## WHAT THE TASK REQUIRES
Go through the material below, find each line with the word "accomplish", and copy those lines.

## DATA SUPPLIED
◇ ◇ ◇

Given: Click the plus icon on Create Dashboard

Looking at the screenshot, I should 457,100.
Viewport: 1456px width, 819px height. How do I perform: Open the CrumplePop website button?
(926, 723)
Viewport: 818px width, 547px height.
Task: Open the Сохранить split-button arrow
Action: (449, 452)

◇ ◇ ◇

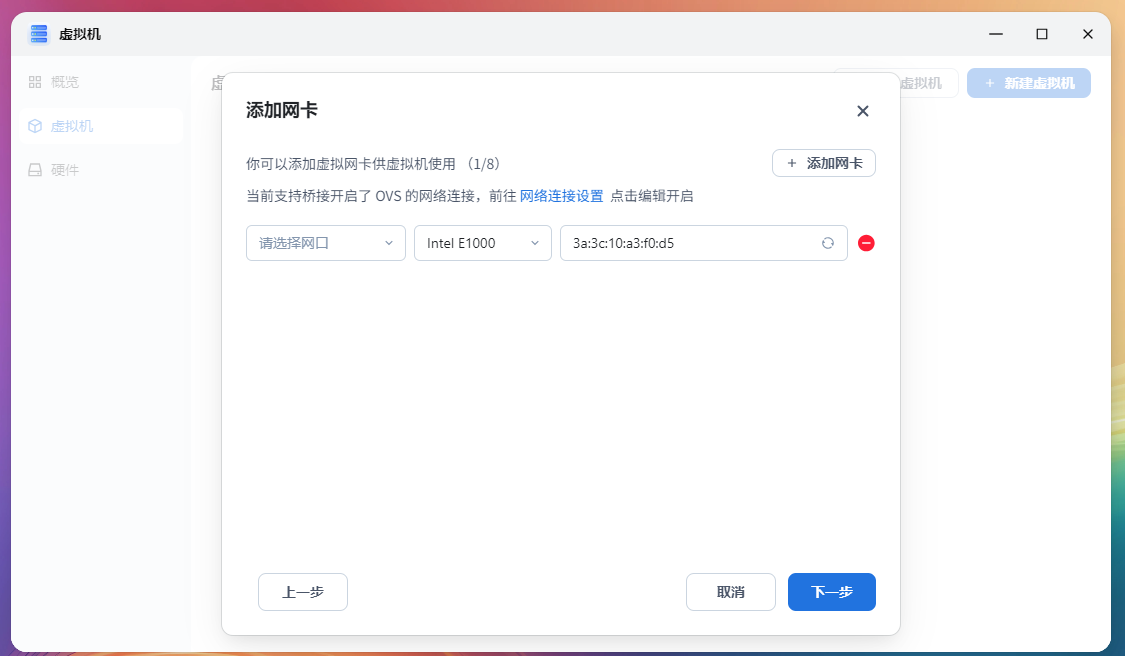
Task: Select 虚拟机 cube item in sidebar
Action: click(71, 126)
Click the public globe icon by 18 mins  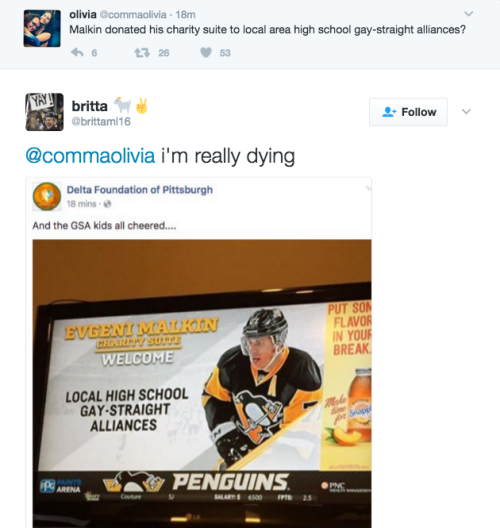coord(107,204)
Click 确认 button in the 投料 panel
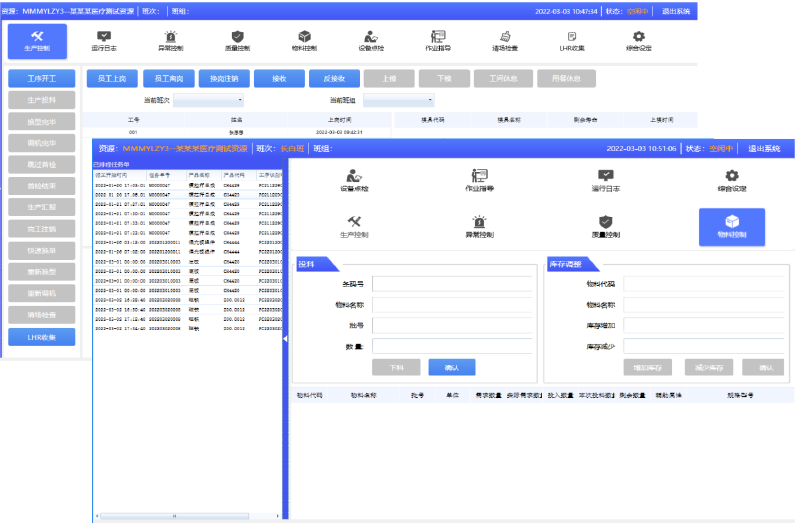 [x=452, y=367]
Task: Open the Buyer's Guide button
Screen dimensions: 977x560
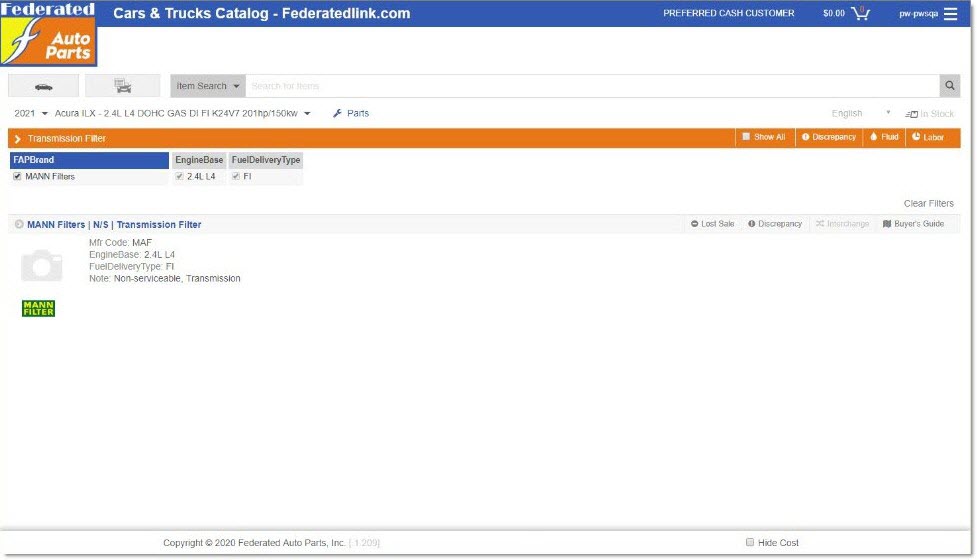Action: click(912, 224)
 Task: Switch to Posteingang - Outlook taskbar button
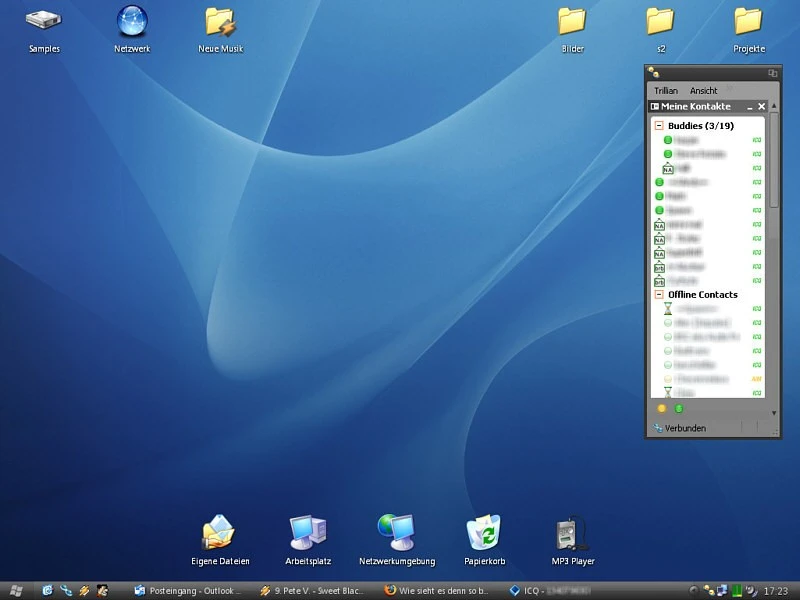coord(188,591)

◇ ◇ ◇

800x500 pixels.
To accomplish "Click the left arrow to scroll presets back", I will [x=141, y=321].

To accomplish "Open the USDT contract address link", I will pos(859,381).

◇ ◇ ◇

## FINISHED TASK
To accomplish "Click the left arrow to scroll presets back", I will [x=141, y=321].
To accomplish "Open the USDT contract address link", I will pos(859,381).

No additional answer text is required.